抜粋:
┌──

初の決勝進出。『自転車競技部』。高校三年、最後のインターハイで初の全国制覇を目指し、力を振り絞りながら走っている部員の口調が何故か田原俊彦みたいになってしまう。とにかく設定が良い。素晴らしく下らない。下らないけれど、ちょっとだけ共感できる絶妙な塩梅が良い。確かに、疲れがピークに達してしまうと、田原俊彦のような力の抜けた声になってしまうような気がする。この僅かな共感が、下らない設定に微かなリアリティを生み出す。そこが良い。この設定を活かしきっている構成も良い。だんだんと喋り口調が不安定になっていき、いよいよ聞き取りにくいと感じ始めたところで、ネタばらし的に「あれ?あれ、なんか、さっきから俺の喋り方が……田原俊彦みたいになってる」と口にする、この導入のバカバカしさ。ここを丁寧に描いているからこそ、田原俊彦になっていることへの困惑、田原俊彦になっていることへの嫌悪、田原俊彦に挫けそうになる自分への憤怒(ここでしれっと「たのきんトリオ」を出すのもまた下らない)、足の痛みをやわらげてくれている田原俊彦への感謝……と、その後のバカバカしい展開を観客がスッと受け入れやすくなる。また田原俊彦の口調を演じる土屋のトーンが絶妙なのだ。これで本当に田原俊彦にそっくりだったら、ここまで面白くはならないだろう。あくまでも、自転車競技部の部員が田原俊彦になってしまっている、というレベルだから面白い。正直、三分といわず、二十分ぐらい見続けていたかった。良かったなあ。

└──

データセット:
┌──

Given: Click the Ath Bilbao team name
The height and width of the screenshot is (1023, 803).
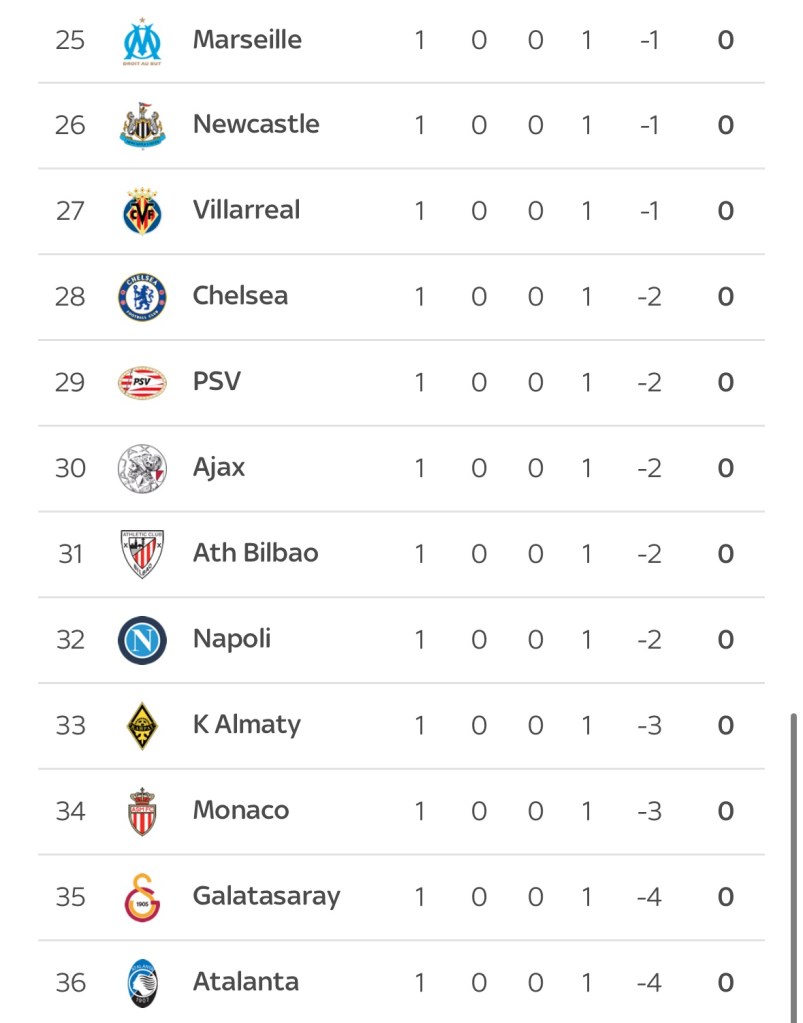Looking at the screenshot, I should (x=255, y=553).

└──

課題: 『自転車競技部』のネタを評した抜粋を、最後の文に続けて書き進めてください。

解答:
森本サイダー
初の決勝進出。『ラブ・レボリューション』。コント『ラブ・レボリューション』を披露した芸人が、観客のビミョーな反応を受けて「お笑い観に来たんじゃないのかよ!」と激高、観客が「面白い」「つまらない」以外の感想を抱いたであろう要素をフリップで列挙しながら指摘し始める。ネタの構成そのものはテクニカルなのだが、あくまでも先の退屈なコントを面白いネタだと信じ切って演じている芸人が怒りにまかせて観客に訴えかけているという設定を重視しているところに、芸人としてのこだわりを感じる。だからこそネタに奥行きが生まれている。ただ、その設定を重視するが故に、終盤の嘆きの演技に時間を割き過ぎてしまっていた点については、失敗だった気がしないでもない。それほどまでの中盤のフリップのくだりが面白かったからだ。正直、嘆いている間、この状況をより面白くシャープに切り取ってくれるような一言が繰り出されるのではないかと期待してしまった。無論、嘆きの演技に集中するのも、一つの正解だとは思うのだが、満点を取りに行くならばそちらではなかった。

吉住
初の決勝進出。「THE W 2020」女王。『祠』。村のはずれにある祠に住み付いている化け物と交流を持つようになってしまった少女の一大事。基本的なストーリーは想定の範囲内。ただ、随所に見られる、吉住が演じる少女の人間としての傲慢さが感じ取られる台詞回しが、このありきたりなストーリーにうんざりするほど後味の悪い可笑しみを残している(村長からの糾弾を感情で隠し通すくだりのろくでなし感が最高)。とはいえ、とはいえ、この面白さを表現するには、あまりにも時間が足りなさすぎる。観客にも、前半と後半のギャップの面白さぐらいしか、伝わっていなかったのではないだろうか。それでもR-1にかけてきたあたり、余程の思い入れがあるのだろう。月末にリリースされるベスト盤『せっかくだもの。』に『祠』の長尺バージョンが収録されているらしいので、そちらを楽しみにしたい。きっと、より本質が掴める。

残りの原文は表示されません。